Maintaining and growing a strong, attractive squad, which is more important now than ever, is the key to securing remunerative amounts from broadcasting companies and advertising campaigns.
This paints a much bleaker picture for English football on the whole. Lower league sides simply don’t have access to the goldmine of broadcasting deals. With a much higher percentage of revenue generated from matchday sales, it is hard to see a way out for clubs at the bottom of the football pyramid without major government or Premier League intervention.
The Premier League seem generally unphased by the prospect of many EFL clubs falling into administration. It is generally more focused on its own financial crunch and the problems that poses for the league and owners alike.
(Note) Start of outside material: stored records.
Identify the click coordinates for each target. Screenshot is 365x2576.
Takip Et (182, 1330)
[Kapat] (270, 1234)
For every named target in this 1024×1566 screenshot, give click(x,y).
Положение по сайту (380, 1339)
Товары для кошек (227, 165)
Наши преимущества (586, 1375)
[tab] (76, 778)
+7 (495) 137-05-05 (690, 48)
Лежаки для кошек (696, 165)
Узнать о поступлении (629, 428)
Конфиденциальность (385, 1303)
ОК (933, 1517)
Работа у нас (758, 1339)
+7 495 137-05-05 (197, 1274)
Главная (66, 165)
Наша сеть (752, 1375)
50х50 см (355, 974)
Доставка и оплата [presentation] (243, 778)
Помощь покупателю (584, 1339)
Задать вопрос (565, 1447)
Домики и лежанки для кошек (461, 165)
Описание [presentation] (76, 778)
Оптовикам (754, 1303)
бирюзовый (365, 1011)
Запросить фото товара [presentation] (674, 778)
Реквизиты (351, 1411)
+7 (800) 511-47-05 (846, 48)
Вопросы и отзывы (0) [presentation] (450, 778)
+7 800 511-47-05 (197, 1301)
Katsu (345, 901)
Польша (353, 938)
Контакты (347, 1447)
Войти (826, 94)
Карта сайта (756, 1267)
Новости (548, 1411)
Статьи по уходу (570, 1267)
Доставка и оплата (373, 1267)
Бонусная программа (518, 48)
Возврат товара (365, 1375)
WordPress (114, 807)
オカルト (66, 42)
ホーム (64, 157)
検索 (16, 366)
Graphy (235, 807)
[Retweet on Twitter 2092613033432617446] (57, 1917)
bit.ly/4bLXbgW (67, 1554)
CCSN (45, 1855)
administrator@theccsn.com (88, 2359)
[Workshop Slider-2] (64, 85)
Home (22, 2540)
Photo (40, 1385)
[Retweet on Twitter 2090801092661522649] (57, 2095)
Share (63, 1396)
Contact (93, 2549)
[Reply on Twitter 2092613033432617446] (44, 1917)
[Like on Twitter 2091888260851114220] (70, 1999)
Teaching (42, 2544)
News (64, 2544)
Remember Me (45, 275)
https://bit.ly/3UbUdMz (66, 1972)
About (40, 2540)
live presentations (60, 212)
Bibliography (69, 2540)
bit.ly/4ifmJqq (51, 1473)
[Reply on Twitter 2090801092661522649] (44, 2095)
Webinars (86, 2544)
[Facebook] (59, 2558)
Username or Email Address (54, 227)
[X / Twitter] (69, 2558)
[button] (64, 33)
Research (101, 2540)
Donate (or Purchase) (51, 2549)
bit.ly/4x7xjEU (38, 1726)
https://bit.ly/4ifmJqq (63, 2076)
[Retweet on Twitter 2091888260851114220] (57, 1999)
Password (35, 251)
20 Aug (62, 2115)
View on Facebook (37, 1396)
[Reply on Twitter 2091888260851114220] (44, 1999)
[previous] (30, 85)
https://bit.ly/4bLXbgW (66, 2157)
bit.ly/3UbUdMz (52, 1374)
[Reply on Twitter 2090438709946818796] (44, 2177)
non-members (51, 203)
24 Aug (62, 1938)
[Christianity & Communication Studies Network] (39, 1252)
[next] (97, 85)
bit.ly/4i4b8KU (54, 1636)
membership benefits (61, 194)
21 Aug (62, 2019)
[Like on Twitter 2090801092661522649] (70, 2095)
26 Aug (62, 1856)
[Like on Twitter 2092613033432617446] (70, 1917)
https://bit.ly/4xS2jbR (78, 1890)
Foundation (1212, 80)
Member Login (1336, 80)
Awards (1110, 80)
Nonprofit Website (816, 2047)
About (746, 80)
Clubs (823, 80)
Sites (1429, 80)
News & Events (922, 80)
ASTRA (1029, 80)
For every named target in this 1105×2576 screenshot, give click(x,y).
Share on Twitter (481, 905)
However, a recent proposal by Manchester United and Liverpool would see a huge shake-up of English football. The ‘Project Big Picture’ plan would see a quarter of the League’s broadcast revenue go to the EFL. This may be some progress in making the football pyramid more economically viable, though nothing is set in stone.
The 13% loss of revenue in the Premier League may not sound like a huge sum but proposed measures indicate that the league is fully concentrated on making up for the absence of footfall in stadiums this season. Last week a ‘pay-per-view’ system was announced whereby any game not shown by typical broadcasters would be streamed for a £14.95 charge.
The pay-per-view scheme is onerous on football fans who are tackling their own financial difficulties as a result of the coronavirus pandemic. It is has been branded ‘a really bad move’ by ex-footballer and pundit Gary Neville.
Coupled with the outrageous spending in the transfer window, the scheme has highlighted existing ideas that the Premier League is out of touch with English football’s working-class roots as it becomes more and more commercialised in the midst of the pandemic.
It seems that if a pandemic cannot change the ever-growing inflation of spending within the transfer market, then nothing will.